Records contained in a dataset:

•••

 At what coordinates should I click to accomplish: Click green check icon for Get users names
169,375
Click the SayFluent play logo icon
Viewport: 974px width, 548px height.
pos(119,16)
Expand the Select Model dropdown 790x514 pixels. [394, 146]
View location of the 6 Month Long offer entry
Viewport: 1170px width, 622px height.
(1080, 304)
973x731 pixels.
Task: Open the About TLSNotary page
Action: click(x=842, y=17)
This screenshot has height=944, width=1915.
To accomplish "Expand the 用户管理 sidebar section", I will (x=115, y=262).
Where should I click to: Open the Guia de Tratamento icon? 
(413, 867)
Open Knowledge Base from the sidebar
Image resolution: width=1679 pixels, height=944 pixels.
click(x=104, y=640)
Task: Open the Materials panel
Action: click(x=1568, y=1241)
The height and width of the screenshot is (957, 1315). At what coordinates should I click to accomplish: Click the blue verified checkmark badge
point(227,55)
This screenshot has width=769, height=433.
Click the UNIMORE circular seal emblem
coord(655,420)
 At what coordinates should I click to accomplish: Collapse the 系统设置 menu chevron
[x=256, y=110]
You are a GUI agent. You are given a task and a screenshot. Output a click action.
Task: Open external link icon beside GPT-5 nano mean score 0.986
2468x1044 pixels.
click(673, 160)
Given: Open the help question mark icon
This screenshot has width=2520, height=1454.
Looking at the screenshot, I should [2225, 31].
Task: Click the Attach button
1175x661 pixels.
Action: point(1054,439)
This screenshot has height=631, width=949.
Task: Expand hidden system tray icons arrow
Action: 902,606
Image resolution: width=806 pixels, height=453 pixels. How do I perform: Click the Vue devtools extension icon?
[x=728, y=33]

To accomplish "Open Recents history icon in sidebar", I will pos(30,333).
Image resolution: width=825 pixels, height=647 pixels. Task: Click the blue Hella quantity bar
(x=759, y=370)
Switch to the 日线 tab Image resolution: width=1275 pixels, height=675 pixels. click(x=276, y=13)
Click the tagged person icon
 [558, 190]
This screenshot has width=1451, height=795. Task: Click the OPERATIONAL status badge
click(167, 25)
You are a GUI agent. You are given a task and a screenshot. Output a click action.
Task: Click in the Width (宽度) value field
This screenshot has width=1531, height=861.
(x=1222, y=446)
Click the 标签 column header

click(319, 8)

•••

What you will do: Using the records above, output exactly the lines from the one containing "Image resolution: width=806" through the last line, and no others.

Response to this exercise:
Image resolution: width=806 pixels, height=453 pixels. How do I perform: Click the Vue devtools extension icon?
[x=728, y=33]

To accomplish "Open Recents history icon in sidebar", I will pos(30,333).
Image resolution: width=825 pixels, height=647 pixels. Task: Click the blue Hella quantity bar
(x=759, y=370)
Switch to the 日线 tab Image resolution: width=1275 pixels, height=675 pixels. click(x=276, y=13)
Click the tagged person icon
 [558, 190]
This screenshot has width=1451, height=795. Task: Click the OPERATIONAL status badge
click(167, 25)
You are a GUI agent. You are given a task and a screenshot. Output a click action.
Task: Click in the Width (宽度) value field
This screenshot has width=1531, height=861.
(x=1222, y=446)
Click the 标签 column header

click(319, 8)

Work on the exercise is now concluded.